N. Korea: Not So 1984-Like

Pyongyang could be 'Anytown, USA,' student writes
By Matt Cantor,  Newser Staff
Posted Sep 14, 2008 9:25 AM CDT
N. Korea: Not So 1984- Like
Two North Korean soldiers observe the south side at the truce village of Panmunjom in the demilitarized zone that separates the two Koreas, north of Seoul, South Korea, Thursday, Sept. 11, 2008.    (AP Photo)

When many Americans picture North Korea, they see “gulag and famine,” but what one student found was less 1984 and "more like the set of Austin Powers 4, minus the hot blondes.“ In fact, wandering Pyongyang revealed what could be “Anytown, USA,” free from "those missile-launchers-on-wheels that appear on the nightly news," writes Jerry Guo in the Washington Post.

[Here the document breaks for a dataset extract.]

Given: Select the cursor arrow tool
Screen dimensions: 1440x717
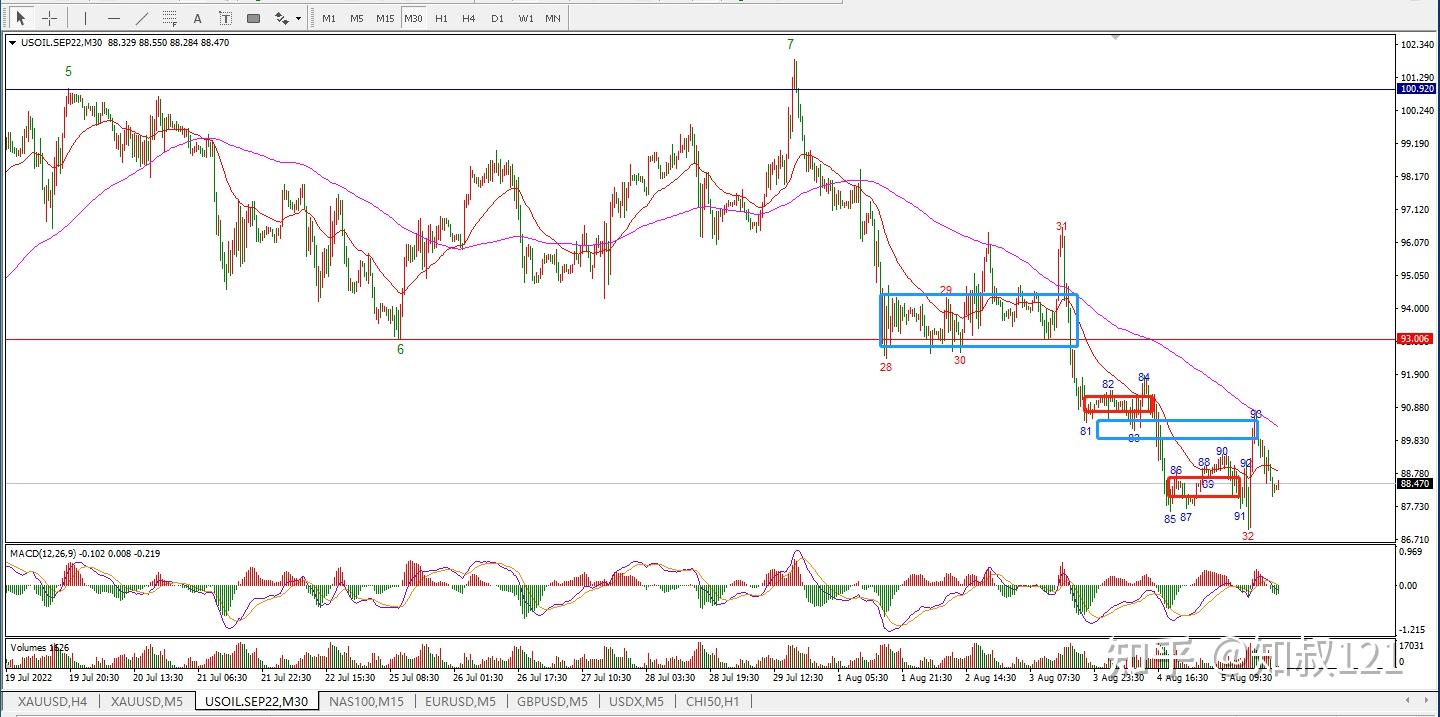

There were even signs of “grassroots capitalism” in the form of a grand market selling everything from blouses to fruit. But try to take a picture and you’re toast: After being “half-wrestled” to an office, Guo was questioned for 6 hours and forced to write an essay praising the Korean people—before returning to his 5-star hotel. Still, the trip showed a country “farther from imminent collapse than we in the West have hoped.”